[Stored items]

---------------

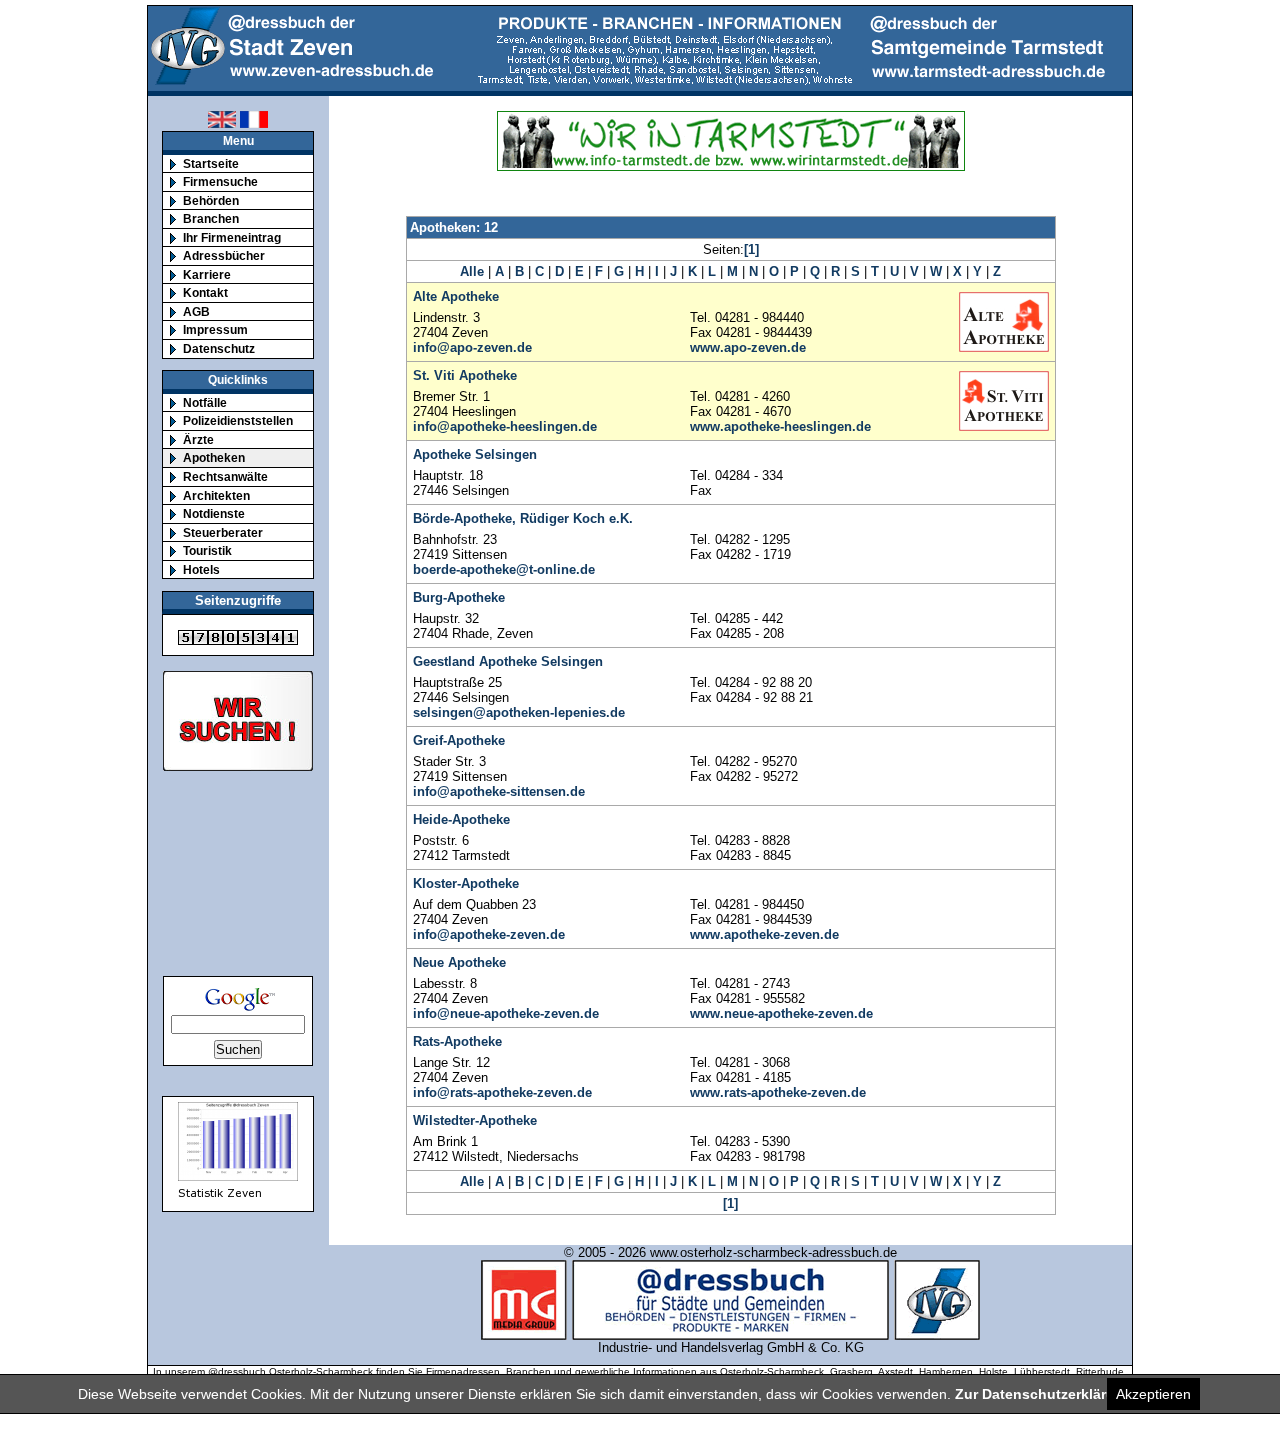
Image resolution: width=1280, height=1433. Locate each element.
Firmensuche (220, 181)
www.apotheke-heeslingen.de (780, 426)
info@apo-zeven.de (472, 347)
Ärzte (198, 439)
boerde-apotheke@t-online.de (504, 569)
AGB (196, 311)
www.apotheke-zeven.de (764, 934)
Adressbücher (224, 255)
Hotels (201, 569)
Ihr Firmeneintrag (232, 237)
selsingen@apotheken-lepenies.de (519, 712)
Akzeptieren (1153, 1394)
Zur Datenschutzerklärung (1044, 1394)
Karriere (207, 274)
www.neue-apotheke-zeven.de (781, 1013)
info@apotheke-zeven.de (489, 934)
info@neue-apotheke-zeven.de (506, 1013)
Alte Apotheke (456, 296)
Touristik (207, 550)
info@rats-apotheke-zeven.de (502, 1092)
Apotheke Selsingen (475, 454)
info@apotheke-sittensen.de (499, 791)
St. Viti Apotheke (465, 375)
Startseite (211, 163)
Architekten (216, 495)
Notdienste (214, 513)
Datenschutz (219, 348)
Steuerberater (223, 532)
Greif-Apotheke (459, 740)
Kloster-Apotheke (466, 883)
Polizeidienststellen (238, 420)
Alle (472, 271)
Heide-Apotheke (461, 819)
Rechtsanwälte (225, 476)
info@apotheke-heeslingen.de (505, 426)
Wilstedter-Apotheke (475, 1120)
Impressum (215, 329)
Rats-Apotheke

---------------

* Work instructions *
Scanning the data above, copy out every line where "neue" is found.

* Exercise response *
www.neue-apotheke-zeven.de (781, 1013)
info@neue-apotheke-zeven.de (506, 1013)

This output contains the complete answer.